**What is being asked:**
Please copy out the records that follow, word for word.

Collected data:
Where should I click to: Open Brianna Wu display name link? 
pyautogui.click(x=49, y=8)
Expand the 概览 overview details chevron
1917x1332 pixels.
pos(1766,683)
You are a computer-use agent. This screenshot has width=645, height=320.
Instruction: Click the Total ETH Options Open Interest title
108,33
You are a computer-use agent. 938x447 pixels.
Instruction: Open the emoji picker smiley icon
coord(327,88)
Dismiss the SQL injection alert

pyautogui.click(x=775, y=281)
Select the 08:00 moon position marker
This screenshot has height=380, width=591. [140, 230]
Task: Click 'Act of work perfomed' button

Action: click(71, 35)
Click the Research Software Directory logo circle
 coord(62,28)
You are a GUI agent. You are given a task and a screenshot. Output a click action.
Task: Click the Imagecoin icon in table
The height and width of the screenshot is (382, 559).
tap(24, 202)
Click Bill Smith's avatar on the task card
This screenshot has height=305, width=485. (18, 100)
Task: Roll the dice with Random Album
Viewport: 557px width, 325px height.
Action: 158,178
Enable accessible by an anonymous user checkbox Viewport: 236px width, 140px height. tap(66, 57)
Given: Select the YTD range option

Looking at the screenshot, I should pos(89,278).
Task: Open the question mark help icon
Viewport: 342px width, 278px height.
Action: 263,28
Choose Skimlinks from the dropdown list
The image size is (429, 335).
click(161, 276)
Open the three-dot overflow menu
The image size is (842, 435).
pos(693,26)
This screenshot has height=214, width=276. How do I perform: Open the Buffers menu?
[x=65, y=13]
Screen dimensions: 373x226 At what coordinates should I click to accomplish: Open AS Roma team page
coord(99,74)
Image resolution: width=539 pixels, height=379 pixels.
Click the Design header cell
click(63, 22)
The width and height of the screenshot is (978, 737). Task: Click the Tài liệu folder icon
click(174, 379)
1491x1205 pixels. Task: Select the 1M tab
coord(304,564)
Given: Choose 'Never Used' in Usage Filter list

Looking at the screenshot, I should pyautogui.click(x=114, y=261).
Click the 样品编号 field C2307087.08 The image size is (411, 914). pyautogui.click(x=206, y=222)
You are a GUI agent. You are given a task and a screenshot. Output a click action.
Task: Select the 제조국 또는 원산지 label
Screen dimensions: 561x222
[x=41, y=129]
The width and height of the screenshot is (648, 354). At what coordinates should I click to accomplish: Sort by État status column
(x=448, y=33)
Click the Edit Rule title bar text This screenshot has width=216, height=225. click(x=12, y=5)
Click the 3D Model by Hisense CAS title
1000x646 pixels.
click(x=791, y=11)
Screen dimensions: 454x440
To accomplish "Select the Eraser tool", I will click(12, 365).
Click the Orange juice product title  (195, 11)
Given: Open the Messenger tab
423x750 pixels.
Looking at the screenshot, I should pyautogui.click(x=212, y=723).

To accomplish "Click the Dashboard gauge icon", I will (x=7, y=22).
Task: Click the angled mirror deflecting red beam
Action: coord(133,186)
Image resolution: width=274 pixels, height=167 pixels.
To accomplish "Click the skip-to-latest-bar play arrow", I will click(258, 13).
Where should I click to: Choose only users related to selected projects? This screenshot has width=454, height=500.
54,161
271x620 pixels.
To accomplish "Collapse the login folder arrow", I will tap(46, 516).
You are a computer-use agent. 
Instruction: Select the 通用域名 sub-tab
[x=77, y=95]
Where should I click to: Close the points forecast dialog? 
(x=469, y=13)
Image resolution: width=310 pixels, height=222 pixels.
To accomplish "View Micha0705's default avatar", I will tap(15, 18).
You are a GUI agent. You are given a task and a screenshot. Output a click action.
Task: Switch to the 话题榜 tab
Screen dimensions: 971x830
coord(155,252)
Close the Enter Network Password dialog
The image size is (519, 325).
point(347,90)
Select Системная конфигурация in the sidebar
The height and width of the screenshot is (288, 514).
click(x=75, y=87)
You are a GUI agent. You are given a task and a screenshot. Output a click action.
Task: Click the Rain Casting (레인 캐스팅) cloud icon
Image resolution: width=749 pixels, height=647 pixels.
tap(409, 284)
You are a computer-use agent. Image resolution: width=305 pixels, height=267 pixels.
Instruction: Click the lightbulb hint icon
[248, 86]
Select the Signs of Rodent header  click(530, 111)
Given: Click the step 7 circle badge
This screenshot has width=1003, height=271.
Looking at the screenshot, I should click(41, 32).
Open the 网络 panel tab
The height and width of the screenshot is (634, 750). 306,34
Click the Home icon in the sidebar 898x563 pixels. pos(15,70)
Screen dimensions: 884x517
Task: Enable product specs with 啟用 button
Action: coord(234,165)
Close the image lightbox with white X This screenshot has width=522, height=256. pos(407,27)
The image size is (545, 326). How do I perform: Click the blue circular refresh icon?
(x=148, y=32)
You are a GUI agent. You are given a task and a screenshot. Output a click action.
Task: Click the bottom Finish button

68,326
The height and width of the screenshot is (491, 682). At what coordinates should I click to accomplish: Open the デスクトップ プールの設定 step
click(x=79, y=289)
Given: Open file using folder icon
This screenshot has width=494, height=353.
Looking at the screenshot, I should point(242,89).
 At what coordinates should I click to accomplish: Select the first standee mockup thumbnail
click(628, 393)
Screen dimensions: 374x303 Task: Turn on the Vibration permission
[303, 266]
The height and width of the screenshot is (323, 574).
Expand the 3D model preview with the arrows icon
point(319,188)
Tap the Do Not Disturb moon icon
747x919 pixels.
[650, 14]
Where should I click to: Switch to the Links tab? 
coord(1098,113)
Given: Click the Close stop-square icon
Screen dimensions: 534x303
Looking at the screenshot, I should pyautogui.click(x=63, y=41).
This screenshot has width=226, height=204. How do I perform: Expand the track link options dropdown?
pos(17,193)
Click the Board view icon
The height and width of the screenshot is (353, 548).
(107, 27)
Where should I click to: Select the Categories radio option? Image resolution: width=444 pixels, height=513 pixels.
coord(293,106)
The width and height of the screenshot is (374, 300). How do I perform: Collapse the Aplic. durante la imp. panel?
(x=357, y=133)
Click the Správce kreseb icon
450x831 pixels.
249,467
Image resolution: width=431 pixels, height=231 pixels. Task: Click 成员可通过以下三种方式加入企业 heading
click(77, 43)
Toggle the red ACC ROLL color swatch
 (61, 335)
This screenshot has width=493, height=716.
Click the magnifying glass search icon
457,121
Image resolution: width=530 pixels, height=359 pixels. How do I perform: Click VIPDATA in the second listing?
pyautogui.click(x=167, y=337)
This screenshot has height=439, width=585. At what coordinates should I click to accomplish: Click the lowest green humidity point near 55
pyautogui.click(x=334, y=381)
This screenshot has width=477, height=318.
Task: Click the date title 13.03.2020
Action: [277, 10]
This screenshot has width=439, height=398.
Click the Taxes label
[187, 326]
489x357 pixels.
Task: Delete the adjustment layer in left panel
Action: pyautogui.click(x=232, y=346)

**Answer for this exercise:**
Where should I click to: Open Brianna Wu display name link? 
pyautogui.click(x=49, y=8)
Expand the 概览 overview details chevron
1917x1332 pixels.
pos(1766,683)
You are a computer-use agent. This screenshot has width=645, height=320.
Instruction: Click the Total ETH Options Open Interest title
108,33
You are a computer-use agent. 938x447 pixels.
Instruction: Open the emoji picker smiley icon
coord(327,88)
Dismiss the SQL injection alert

pyautogui.click(x=775, y=281)
Select the 08:00 moon position marker
This screenshot has height=380, width=591. [140, 230]
Task: Click 'Act of work perfomed' button

Action: click(71, 35)
Click the Research Software Directory logo circle
 coord(62,28)
You are a GUI agent. You are given a task and a screenshot. Output a click action.
Task: Click the Imagecoin icon in table
The height and width of the screenshot is (382, 559).
tap(24, 202)
Click Bill Smith's avatar on the task card
This screenshot has height=305, width=485. (18, 100)
Task: Roll the dice with Random Album
Viewport: 557px width, 325px height.
Action: 158,178
Enable accessible by an anonymous user checkbox Viewport: 236px width, 140px height. tap(66, 57)
Given: Select the YTD range option

Looking at the screenshot, I should pos(89,278).
Task: Open the question mark help icon
Viewport: 342px width, 278px height.
Action: 263,28
Choose Skimlinks from the dropdown list
The image size is (429, 335).
click(161, 276)
Open the three-dot overflow menu
The image size is (842, 435).
pos(693,26)
This screenshot has height=214, width=276. How do I perform: Open the Buffers menu?
[x=65, y=13]
Screen dimensions: 373x226 At what coordinates should I click to accomplish: Open AS Roma team page
coord(99,74)
Image resolution: width=539 pixels, height=379 pixels.
Click the Design header cell
click(63, 22)
The width and height of the screenshot is (978, 737). Task: Click the Tài liệu folder icon
click(174, 379)
1491x1205 pixels. Task: Select the 1M tab
coord(304,564)
Given: Choose 'Never Used' in Usage Filter list

Looking at the screenshot, I should pyautogui.click(x=114, y=261).
Click the 样品编号 field C2307087.08 The image size is (411, 914). pyautogui.click(x=206, y=222)
You are a GUI agent. You are given a task and a screenshot. Output a click action.
Task: Select the 제조국 또는 원산지 label
Screen dimensions: 561x222
[x=41, y=129]
The width and height of the screenshot is (648, 354). At what coordinates should I click to accomplish: Sort by État status column
(x=448, y=33)
Click the Edit Rule title bar text This screenshot has width=216, height=225. click(x=12, y=5)
Click the 3D Model by Hisense CAS title
1000x646 pixels.
click(x=791, y=11)
Screen dimensions: 454x440
To accomplish "Select the Eraser tool", I will click(12, 365).
Click the Orange juice product title  (195, 11)
Given: Open the Messenger tab
423x750 pixels.
Looking at the screenshot, I should pyautogui.click(x=212, y=723).

To accomplish "Click the Dashboard gauge icon", I will (x=7, y=22).
Task: Click the angled mirror deflecting red beam
Action: coord(133,186)
Image resolution: width=274 pixels, height=167 pixels.
To accomplish "Click the skip-to-latest-bar play arrow", I will click(258, 13).
Where should I click to: Choose only users related to selected projects? This screenshot has width=454, height=500.
54,161
271x620 pixels.
To accomplish "Collapse the login folder arrow", I will tap(46, 516).
You are a computer-use agent. 
Instruction: Select the 通用域名 sub-tab
[x=77, y=95]
Where should I click to: Close the points forecast dialog? 
(x=469, y=13)
Image resolution: width=310 pixels, height=222 pixels.
To accomplish "View Micha0705's default avatar", I will tap(15, 18).
You are a GUI agent. You are given a task and a screenshot. Output a click action.
Task: Switch to the 话题榜 tab
Screen dimensions: 971x830
coord(155,252)
Close the Enter Network Password dialog
The image size is (519, 325).
point(347,90)
Select Системная конфигурация in the sidebar
The height and width of the screenshot is (288, 514).
click(x=75, y=87)
You are a GUI agent. You are given a task and a screenshot. Output a click action.
Task: Click the Rain Casting (레인 캐스팅) cloud icon
Image resolution: width=749 pixels, height=647 pixels.
tap(409, 284)
You are a computer-use agent. Image resolution: width=305 pixels, height=267 pixels.
Instruction: Click the lightbulb hint icon
[248, 86]
Select the Signs of Rodent header  click(530, 111)
Given: Click the step 7 circle badge
This screenshot has width=1003, height=271.
Looking at the screenshot, I should click(41, 32).
Open the 网络 panel tab
The height and width of the screenshot is (634, 750). 306,34
Click the Home icon in the sidebar 898x563 pixels. pos(15,70)
Screen dimensions: 884x517
Task: Enable product specs with 啟用 button
Action: coord(234,165)
Close the image lightbox with white X This screenshot has width=522, height=256. pos(407,27)
The image size is (545, 326). How do I perform: Click the blue circular refresh icon?
(x=148, y=32)
You are a GUI agent. You are given a task and a screenshot. Output a click action.
Task: Click the bottom Finish button

68,326
The height and width of the screenshot is (491, 682). At what coordinates should I click to accomplish: Open the デスクトップ プールの設定 step
click(x=79, y=289)
Given: Open file using folder icon
This screenshot has width=494, height=353.
Looking at the screenshot, I should point(242,89).
 At what coordinates should I click to accomplish: Select the first standee mockup thumbnail
click(628, 393)
Screen dimensions: 374x303 Task: Turn on the Vibration permission
[303, 266]
The height and width of the screenshot is (323, 574).
Expand the 3D model preview with the arrows icon
point(319,188)
Tap the Do Not Disturb moon icon
747x919 pixels.
[650, 14]
Where should I click to: Switch to the Links tab? 
coord(1098,113)
Given: Click the Close stop-square icon
Screen dimensions: 534x303
Looking at the screenshot, I should pyautogui.click(x=63, y=41).
This screenshot has width=226, height=204. How do I perform: Expand the track link options dropdown?
pos(17,193)
Click the Board view icon
The height and width of the screenshot is (353, 548).
(107, 27)
Where should I click to: Select the Categories radio option? Image resolution: width=444 pixels, height=513 pixels.
coord(293,106)
The width and height of the screenshot is (374, 300). How do I perform: Collapse the Aplic. durante la imp. panel?
(x=357, y=133)
Click the Správce kreseb icon
450x831 pixels.
249,467
Image resolution: width=431 pixels, height=231 pixels. Task: Click 成员可通过以下三种方式加入企业 heading
click(77, 43)
Toggle the red ACC ROLL color swatch
 (61, 335)
This screenshot has width=493, height=716.
Click the magnifying glass search icon
457,121
Image resolution: width=530 pixels, height=359 pixels. How do I perform: Click VIPDATA in the second listing?
pyautogui.click(x=167, y=337)
This screenshot has height=439, width=585. At what coordinates should I click to accomplish: Click the lowest green humidity point near 55
pyautogui.click(x=334, y=381)
This screenshot has width=477, height=318.
Task: Click the date title 13.03.2020
Action: [277, 10]
This screenshot has width=439, height=398.
Click the Taxes label
[187, 326]
489x357 pixels.
Task: Delete the adjustment layer in left panel
Action: pyautogui.click(x=232, y=346)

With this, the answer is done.